Alumni and Student Engagement: Is There a Link?
This content was previously published by iModules, now part of Anthology. Product and/or solution names may have changed
Institutions are increasingly tracking student involvement and participation information in co-curricular organizations, for several reasons, including retention, co-curricular transcripts, and more. Another reason? This information can be an indicator of potential alumni engagement. In fact, one research study found that alumni who participated in one or more student activities were 154% more likely to participate in alumni programming than those who did not . While many of us may have expected to see higher alumni engagement among those who were engaged as students, this is a high percentage. Anthology research in this area continues to show the link between student engagement and a higher likelihood of engaging after graduation, with similar trends seen across multiple engagement scoring customers. Results of an in-depth study we conducted showed that alumni who engaged as students were 300% more likely to participate in alumni events, and nearly 10 times as likely to make a gift to the institution, than alumni who were not involved in student organizations within three years of graduation.
What does this mean for you? First, it is more important than ever to gather data on student engagement, whether that is through a partnership with student affairs, or through gathering information from graduating students as part of an exit-type event or survey. The student affairs organization at your institution may already be using a platform to track student organization participation, making it easier to leverage this data for alumni engagement, and helping to ensure that the data is accurate.
Once you have the data available, what’s the next step? Ideally, the data would be available shortly after graduation, allowing you to immediately connect with those alumni who were most engaged, to maintain their level of engagement. Consider asking them to serve on committees or provide feedback on potential events and programs, or to become a volunteer in other ways. Building relationships with these individuals early will help to ensure their ongoing connection with their alma mater. This data can also help identify groups of graduates to focus on. Perhaps you’ll see that alumni who participated in a certain student organization are more engaged than others – we see differences by organization each time we look at this type of data. That can help your team identify potential affinity programming. Finally, it is an additional way to segment your communications, taking into account whether a graduate was involved in student organizations or not – different messaging to these populations may make sense based on the communication. You’ll also likely see stronger open and engagement rates from those who were engaged.

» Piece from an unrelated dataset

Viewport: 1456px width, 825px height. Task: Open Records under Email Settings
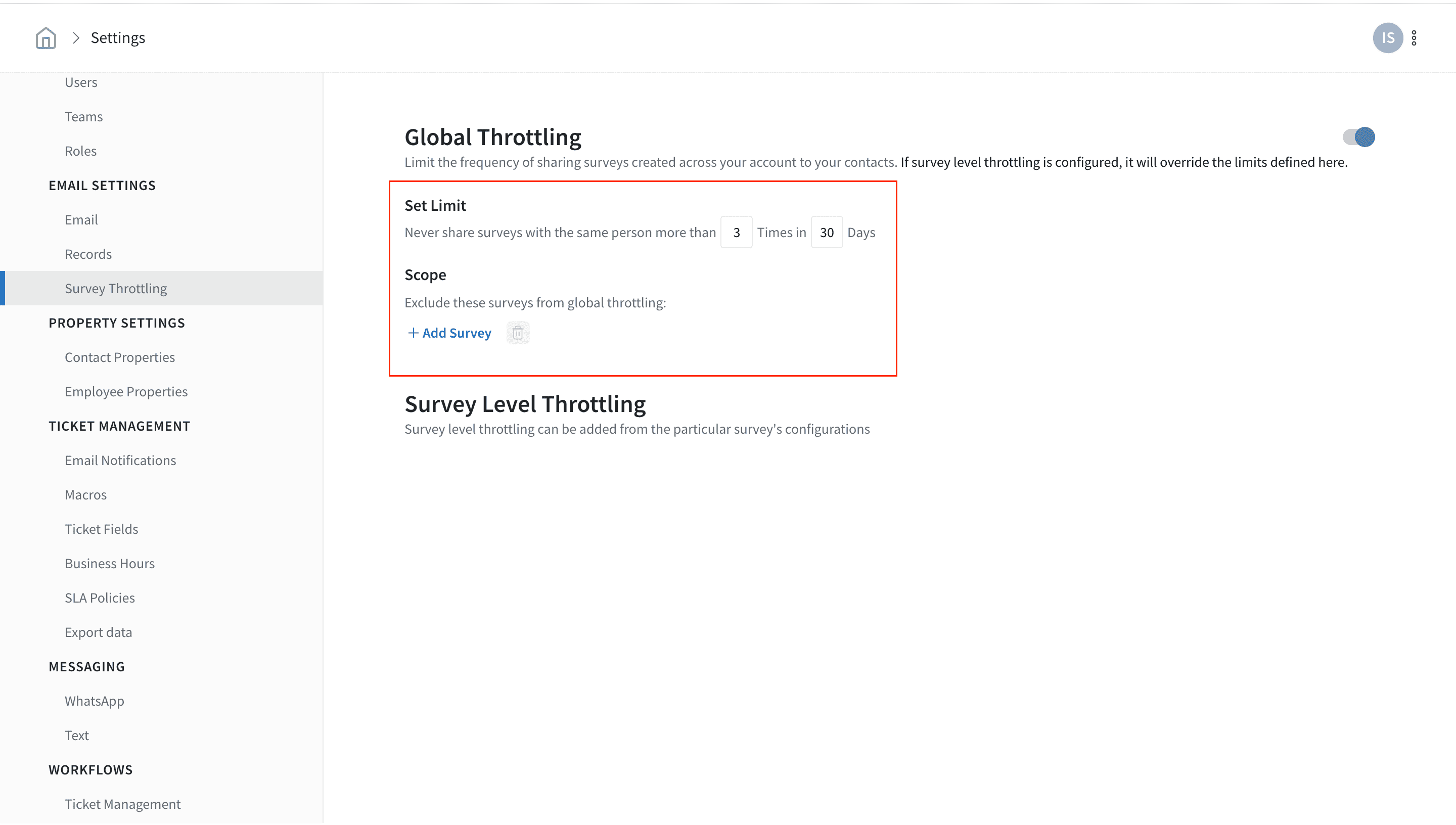(x=88, y=254)
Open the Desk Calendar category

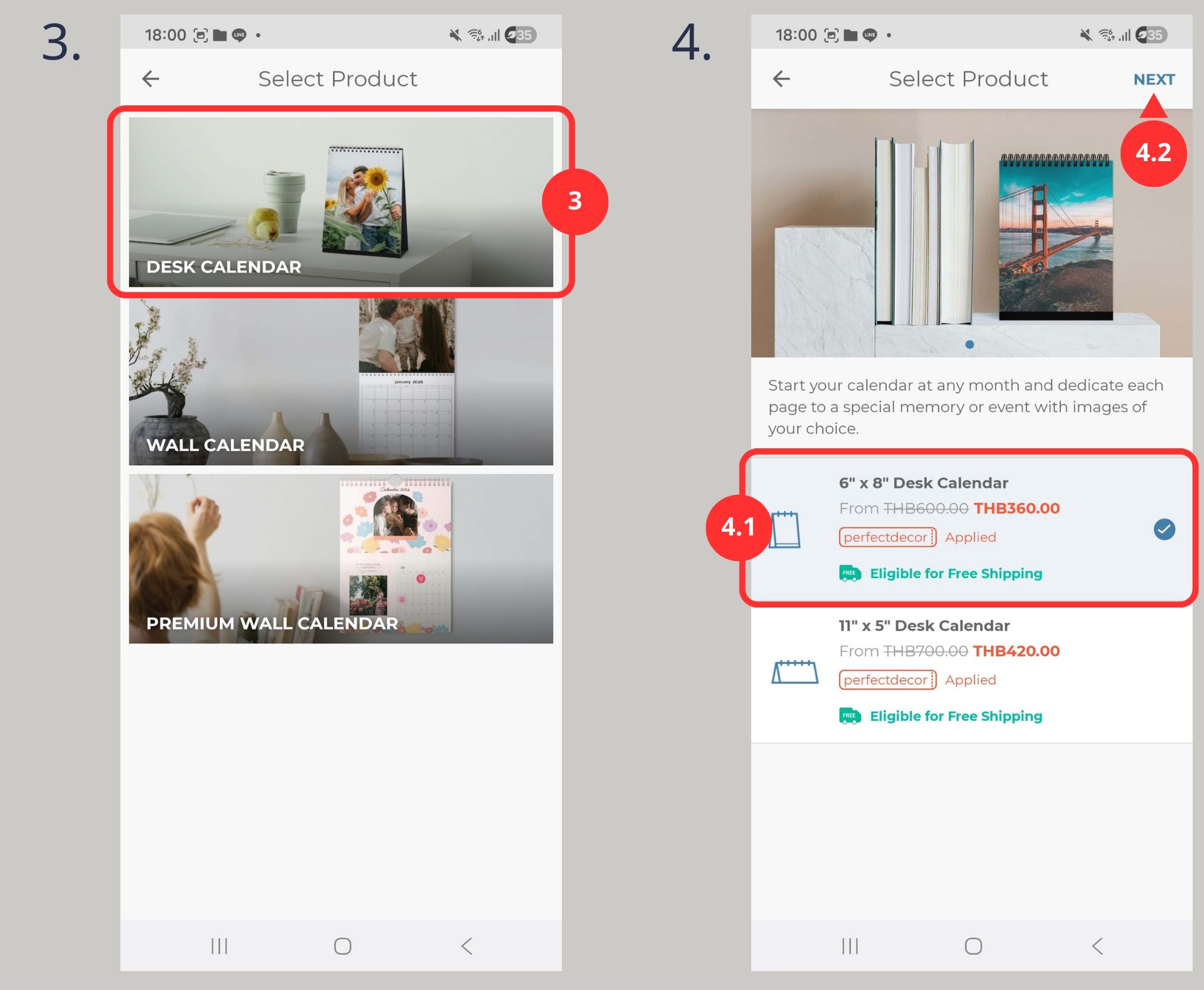[341, 202]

While sometimes challenging to get, student engagement information for your graduates can help refine your engagement approach, while also helping to identify the groups to place your focus.
Mirko Widenhorn, Ed.D.
Mirko Widenhorn, Ed.D., joined the Anthology team in 2013, bringing more than 11 years of higher education experience to the organization. Prior to Anthology, he was the director of alumni relations and annual giving at Wilkes University. Now serving as the senior director of engagement strategy, he works closely with customers on engagement scoring and strategic planning projects. Mirko is a Drew University graduate and completed his Ed.D. in higher education administration at Wilkes University, focusing on whether giving differs based on participation in different types of alumni programming.